Article by Hope Wilkes and Sam Winebaum
Salming Greyhound ($155)

The Salming Greyhound is the Swedish brand’s first true softer cushioned daily trainer playing in the same class as the Brooks Ghost, Pegasus Turbo, New Balance 1080v9. It features the brand’s updated Recoil PLUS EVA blend midsole, a Vibram Trek XS road outsole, and a spacious no overlays upper.
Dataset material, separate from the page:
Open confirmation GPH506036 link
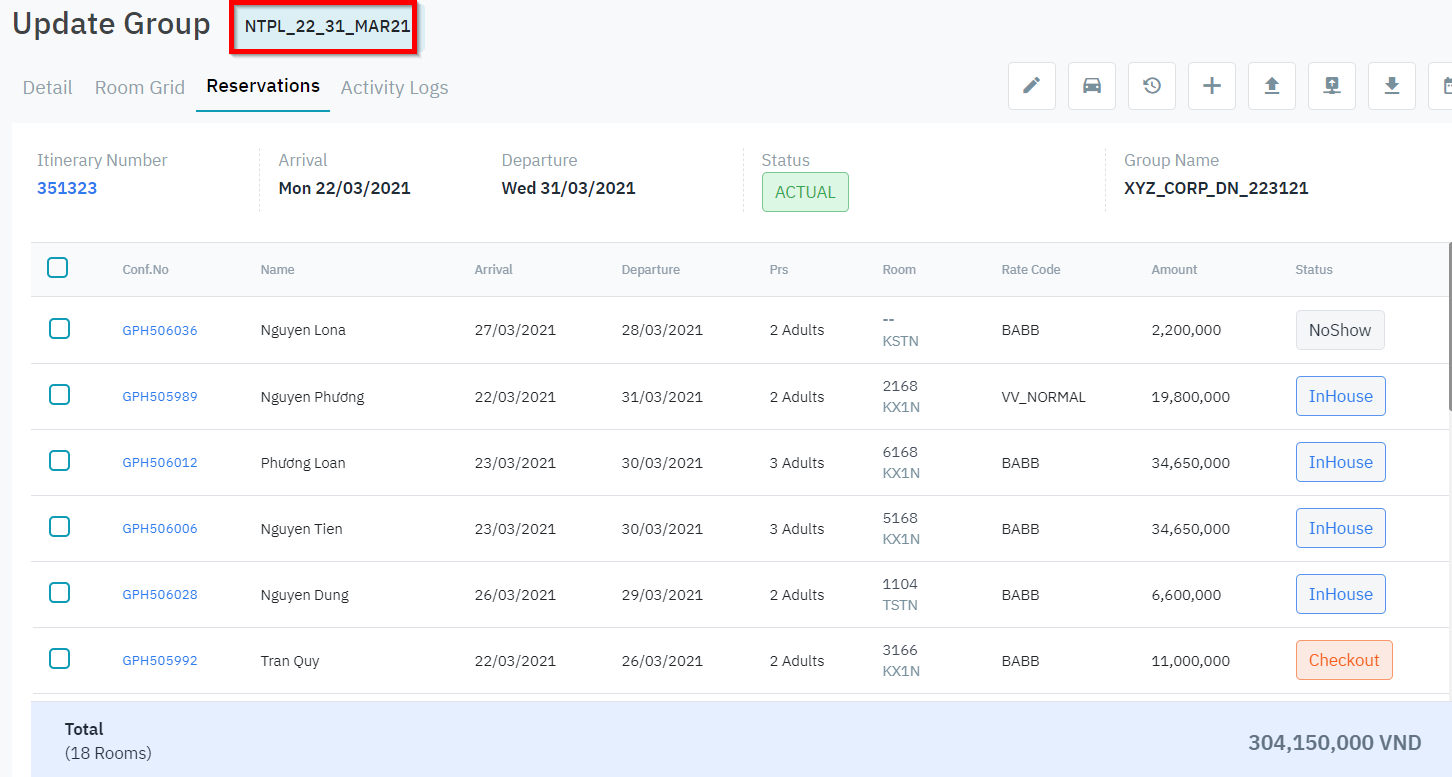 (160, 331)

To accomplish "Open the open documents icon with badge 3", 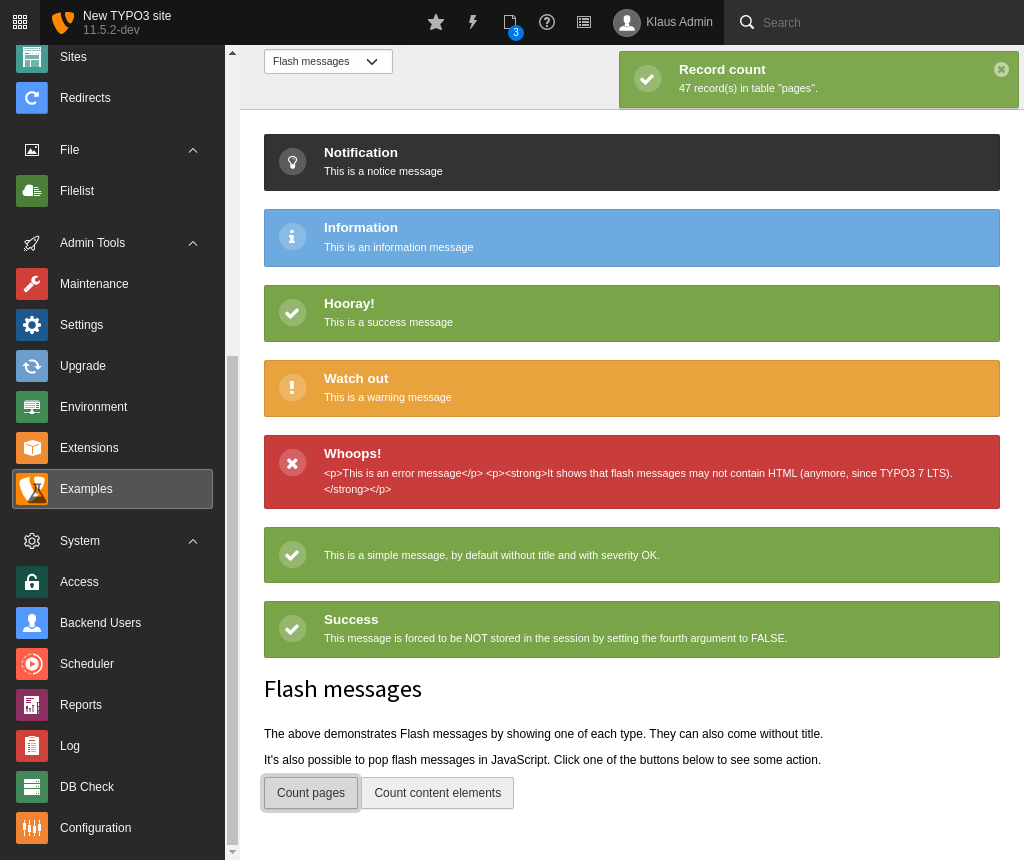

Salming previous shoes have tended to be on the firmer, snug side and the Greyhound represents a clear move in feel and stats towards more and softer cushion with a 28mm heel / 22 forefoot stack compared to their previous more cushioned models such as Mile, Miles Lite, and En Route which all had 3-4mm less midsole stack.

-smooth ride, durable and grippy outsole
-soft bouncier ride which at the same time responds well due to the Vibram outsole coverage
-durable copious coverage Vibram road outsole, should be a many miles shoe
-upper is too stiff, weight
-a spacious, non elastic, no overlays upper whose fit will challenge lower volume feet
-somewhat ponderous broad and loose feeling front of the shoe and toe off

Estimated Weight US M9; 9.5 oz /269 g
Sample: M8: 9.03 oz
Sample M8.5: 9.2 oz/261g
Stack Height: 28mm heel / 22 forefoot, 6mm drop
Available now.

Tester Profiles
Hope is in her 20’s and after several ultras is now more on the road. She has a marathon PR of 3:47. She trains about 50 miles per week with many of her runs in the (broad) 8:00-10:00/mile range. She is happy to hit 7:30 miles on tempo days.
Sam is the Editor and Founder of Road Trail Run. He is 61 with a recent 3:40 Boston qualifier. Sam has been running for over 45 years and has a 2:28 marathon PR.  
These days he runs halves in the 1:35-1:41 range and trains 40 miles per week mostly at moderate paces in the 9 minute range. He is 5'10" and weighs about 165 lbs.

First Impressions and Fit
Hope: Not what I expected! I’m new to Salming because after many years of being an unabashed running shoe geek, there are still some brands that intimidate me. I’ve had my eye on a couple of their svelte, low-slung racers, but I never took the plunge because I’m not sure I’m hardcore enough. Enter the Greyhound, with its reassuringly high stack height and squishy to the touch midsole foam. This is a purebred trainer!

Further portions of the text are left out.